**Aim of the task**
From the entries below, return every line that includes the word "card".

**Data extract**
****

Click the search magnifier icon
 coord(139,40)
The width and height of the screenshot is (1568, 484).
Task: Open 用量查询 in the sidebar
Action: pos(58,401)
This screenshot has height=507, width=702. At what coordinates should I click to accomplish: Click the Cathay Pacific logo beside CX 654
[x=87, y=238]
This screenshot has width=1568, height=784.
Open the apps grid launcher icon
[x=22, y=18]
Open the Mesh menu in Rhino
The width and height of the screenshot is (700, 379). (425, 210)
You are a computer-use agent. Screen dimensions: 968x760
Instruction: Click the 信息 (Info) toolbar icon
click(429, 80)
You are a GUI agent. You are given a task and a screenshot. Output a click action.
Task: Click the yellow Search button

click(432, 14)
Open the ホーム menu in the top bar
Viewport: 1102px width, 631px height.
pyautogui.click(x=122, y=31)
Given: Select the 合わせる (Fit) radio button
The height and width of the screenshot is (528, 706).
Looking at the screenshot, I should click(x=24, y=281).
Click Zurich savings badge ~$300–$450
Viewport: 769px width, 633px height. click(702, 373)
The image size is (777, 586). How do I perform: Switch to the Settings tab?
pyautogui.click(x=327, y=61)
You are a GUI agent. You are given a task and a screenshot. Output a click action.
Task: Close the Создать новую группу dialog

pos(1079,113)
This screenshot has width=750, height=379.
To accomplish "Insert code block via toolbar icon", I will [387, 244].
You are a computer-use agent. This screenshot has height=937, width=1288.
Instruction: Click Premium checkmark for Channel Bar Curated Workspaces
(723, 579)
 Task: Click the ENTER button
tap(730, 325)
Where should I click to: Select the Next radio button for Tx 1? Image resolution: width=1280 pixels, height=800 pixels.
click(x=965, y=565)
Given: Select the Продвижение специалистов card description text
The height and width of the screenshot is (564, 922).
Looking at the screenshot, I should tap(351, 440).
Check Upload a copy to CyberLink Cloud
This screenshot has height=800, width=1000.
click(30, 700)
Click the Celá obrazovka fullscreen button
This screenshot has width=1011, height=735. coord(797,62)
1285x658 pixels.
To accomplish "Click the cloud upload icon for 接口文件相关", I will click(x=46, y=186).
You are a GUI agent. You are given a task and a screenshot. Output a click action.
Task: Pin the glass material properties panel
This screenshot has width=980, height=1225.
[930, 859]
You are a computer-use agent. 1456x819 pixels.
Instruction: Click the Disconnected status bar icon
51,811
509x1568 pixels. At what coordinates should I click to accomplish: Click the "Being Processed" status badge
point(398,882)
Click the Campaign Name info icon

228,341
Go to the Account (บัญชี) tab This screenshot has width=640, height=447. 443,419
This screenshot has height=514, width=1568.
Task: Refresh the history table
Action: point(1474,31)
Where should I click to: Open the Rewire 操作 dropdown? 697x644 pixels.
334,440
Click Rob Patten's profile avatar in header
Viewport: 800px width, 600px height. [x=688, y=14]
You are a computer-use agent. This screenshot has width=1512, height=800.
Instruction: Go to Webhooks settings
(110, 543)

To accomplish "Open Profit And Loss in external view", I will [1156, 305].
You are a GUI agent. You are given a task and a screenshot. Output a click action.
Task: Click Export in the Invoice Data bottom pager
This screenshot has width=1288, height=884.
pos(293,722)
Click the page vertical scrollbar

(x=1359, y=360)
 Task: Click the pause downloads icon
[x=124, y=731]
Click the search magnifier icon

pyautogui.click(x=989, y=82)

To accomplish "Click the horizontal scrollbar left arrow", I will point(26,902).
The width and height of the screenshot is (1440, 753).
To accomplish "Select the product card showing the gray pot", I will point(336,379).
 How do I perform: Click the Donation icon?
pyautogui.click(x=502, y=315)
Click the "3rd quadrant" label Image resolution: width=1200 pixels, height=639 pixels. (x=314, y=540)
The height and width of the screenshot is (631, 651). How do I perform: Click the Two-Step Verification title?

****

**Expected answer**
Given: Select the Продвижение специалистов card description text
To accomplish "Select the product card showing the gray pot", I will point(336,379).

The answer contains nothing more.